Perséfone era uma virgem eternamente jovem e numa de suas brincadeiras no bosque entre as ninfas, foi atraída por uma flor de narciso, momento em que Hades surgiu com uma carruagem de cavalos negros e a raptou, atraindo-a para o mundo subterrâneo, a fim de ser sua esposa.
Deméter, a mãe da virgem, tentou encontrá-la, mas falhando em seu intento, ficou profundamente magoada, recolhendo-se ao interior de um santuário, negando-se a retornar ao Olimpo e permitir que a Terra fosse fecundada, enquanto a filha não voltasse ao seu convívio. Com isso, a Terra ficou sem vegetação, as colheitas se interromperam e o equilíbrio das estações foi interrompido.
É feito então um acordo entre Hades, Deméter e Perséfone, segundo o qual, Perséfone passaria metade do tempo com Hades, e outra metade com a mãe. A partir daí a Terra volta a cobrir-se de verde.

Outra figura mitológica associada à Virgem é a deusa Astréia, que representava o princípio de Justiça e da Harmonia. Filha de Zeus, Astréia vivia na Terra numa época em que havia a obediência às leis naturais. Com a gradual corrupção humana, ela irritou-se com a humanidade e deixou a Terra, indo para o Olimpo, transformando-se na constelação de Virgo.

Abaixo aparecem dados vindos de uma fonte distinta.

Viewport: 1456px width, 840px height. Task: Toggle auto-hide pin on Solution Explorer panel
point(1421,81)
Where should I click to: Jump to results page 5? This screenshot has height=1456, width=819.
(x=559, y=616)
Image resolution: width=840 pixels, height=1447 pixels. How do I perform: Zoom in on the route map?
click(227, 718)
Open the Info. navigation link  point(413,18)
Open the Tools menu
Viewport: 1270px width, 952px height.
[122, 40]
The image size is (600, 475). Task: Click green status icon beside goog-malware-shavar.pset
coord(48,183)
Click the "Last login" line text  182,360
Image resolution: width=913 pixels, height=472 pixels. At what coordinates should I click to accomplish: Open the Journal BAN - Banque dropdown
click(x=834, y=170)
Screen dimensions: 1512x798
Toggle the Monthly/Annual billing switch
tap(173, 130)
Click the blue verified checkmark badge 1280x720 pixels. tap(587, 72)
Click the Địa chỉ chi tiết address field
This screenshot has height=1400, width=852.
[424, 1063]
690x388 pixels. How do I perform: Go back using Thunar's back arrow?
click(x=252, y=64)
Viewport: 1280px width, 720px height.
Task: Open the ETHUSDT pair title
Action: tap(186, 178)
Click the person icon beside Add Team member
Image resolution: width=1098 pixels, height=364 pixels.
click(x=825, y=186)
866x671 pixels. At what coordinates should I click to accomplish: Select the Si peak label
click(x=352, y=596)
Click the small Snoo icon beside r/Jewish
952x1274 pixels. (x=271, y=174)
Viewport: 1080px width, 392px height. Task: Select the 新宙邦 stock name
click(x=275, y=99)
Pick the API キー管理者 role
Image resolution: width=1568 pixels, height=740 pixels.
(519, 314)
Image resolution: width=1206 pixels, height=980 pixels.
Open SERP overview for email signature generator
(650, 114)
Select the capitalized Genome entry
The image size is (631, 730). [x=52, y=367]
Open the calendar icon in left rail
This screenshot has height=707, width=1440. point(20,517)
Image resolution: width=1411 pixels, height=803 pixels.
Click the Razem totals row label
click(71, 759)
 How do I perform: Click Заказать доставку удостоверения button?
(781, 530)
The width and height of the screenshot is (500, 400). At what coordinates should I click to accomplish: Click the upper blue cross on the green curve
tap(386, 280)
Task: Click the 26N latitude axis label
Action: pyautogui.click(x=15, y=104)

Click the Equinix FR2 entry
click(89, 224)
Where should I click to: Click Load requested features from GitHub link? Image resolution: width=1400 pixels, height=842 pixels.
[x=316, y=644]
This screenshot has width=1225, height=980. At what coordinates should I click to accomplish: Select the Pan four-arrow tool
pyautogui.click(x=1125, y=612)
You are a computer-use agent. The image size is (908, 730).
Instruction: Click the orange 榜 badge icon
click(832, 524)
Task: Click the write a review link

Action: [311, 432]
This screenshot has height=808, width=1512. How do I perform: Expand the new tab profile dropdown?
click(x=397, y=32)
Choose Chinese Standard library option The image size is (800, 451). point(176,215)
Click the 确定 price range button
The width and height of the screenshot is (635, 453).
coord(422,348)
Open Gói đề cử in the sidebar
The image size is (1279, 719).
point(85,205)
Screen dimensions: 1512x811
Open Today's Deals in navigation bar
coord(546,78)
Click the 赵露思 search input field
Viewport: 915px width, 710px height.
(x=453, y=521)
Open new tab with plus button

A mitologia de virgem traz em si um símbolo de um elevado padrão de conduta, de quem não se deixa arrebatar por propósitos comuns. As virgens do mito eram aquelas mulheres-sacerdotisas comprometidas com os serviços da deusa. Buscavam, sobretudo, a pureza da alma através da doação, do serviço. O termo virgem se referia a “não-casada”.